--- SUPPLIED ENTRIES ---

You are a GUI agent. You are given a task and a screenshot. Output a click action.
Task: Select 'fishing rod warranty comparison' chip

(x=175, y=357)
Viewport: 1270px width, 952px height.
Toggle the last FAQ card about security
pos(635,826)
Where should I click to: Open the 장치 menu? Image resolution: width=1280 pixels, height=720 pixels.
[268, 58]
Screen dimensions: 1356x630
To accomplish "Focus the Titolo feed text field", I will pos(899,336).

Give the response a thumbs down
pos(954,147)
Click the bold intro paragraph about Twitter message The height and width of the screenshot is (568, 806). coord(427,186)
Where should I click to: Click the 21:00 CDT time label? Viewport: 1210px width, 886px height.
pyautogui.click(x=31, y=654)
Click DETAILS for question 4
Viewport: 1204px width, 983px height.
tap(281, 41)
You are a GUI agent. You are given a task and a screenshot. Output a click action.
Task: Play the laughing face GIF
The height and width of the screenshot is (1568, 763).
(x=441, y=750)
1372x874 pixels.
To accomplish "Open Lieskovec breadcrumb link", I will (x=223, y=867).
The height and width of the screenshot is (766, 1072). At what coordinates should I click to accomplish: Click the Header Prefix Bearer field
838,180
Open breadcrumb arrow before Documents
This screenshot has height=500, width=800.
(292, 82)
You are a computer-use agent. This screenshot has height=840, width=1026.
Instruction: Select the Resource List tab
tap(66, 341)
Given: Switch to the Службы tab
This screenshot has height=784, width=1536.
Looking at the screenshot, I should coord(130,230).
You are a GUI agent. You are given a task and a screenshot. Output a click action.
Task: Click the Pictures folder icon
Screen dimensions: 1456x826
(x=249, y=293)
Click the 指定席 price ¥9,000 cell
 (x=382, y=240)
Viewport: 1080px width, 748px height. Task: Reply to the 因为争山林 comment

---

WORK TASK ▸ Each entry given above is to be duplicated exactly.

SOLUTION BELOW ▸
You are a GUI agent. You are given a task and a screenshot. Output a click action.
Task: Select 'fishing rod warranty comparison' chip

(x=175, y=357)
Viewport: 1270px width, 952px height.
Toggle the last FAQ card about security
pos(635,826)
Where should I click to: Open the 장치 menu? Image resolution: width=1280 pixels, height=720 pixels.
[268, 58]
Screen dimensions: 1356x630
To accomplish "Focus the Titolo feed text field", I will pos(899,336).

Give the response a thumbs down
pos(954,147)
Click the bold intro paragraph about Twitter message The height and width of the screenshot is (568, 806). coord(427,186)
Where should I click to: Click the 21:00 CDT time label? Viewport: 1210px width, 886px height.
pyautogui.click(x=31, y=654)
Click DETAILS for question 4
Viewport: 1204px width, 983px height.
tap(281, 41)
You are a GUI agent. You are given a task and a screenshot. Output a click action.
Task: Play the laughing face GIF
The height and width of the screenshot is (1568, 763).
(x=441, y=750)
1372x874 pixels.
To accomplish "Open Lieskovec breadcrumb link", I will (x=223, y=867).
The height and width of the screenshot is (766, 1072). At what coordinates should I click to accomplish: Click the Header Prefix Bearer field
838,180
Open breadcrumb arrow before Documents
This screenshot has height=500, width=800.
(292, 82)
You are a computer-use agent. This screenshot has height=840, width=1026.
Instruction: Select the Resource List tab
tap(66, 341)
Given: Switch to the Службы tab
This screenshot has height=784, width=1536.
Looking at the screenshot, I should coord(130,230).
You are a GUI agent. You are given a task and a screenshot. Output a click action.
Task: Click the Pictures folder icon
Screen dimensions: 1456x826
(x=249, y=293)
Click the 指定席 price ¥9,000 cell
 (x=382, y=240)
Viewport: 1080px width, 748px height. Task: Reply to the 因为争山林 comment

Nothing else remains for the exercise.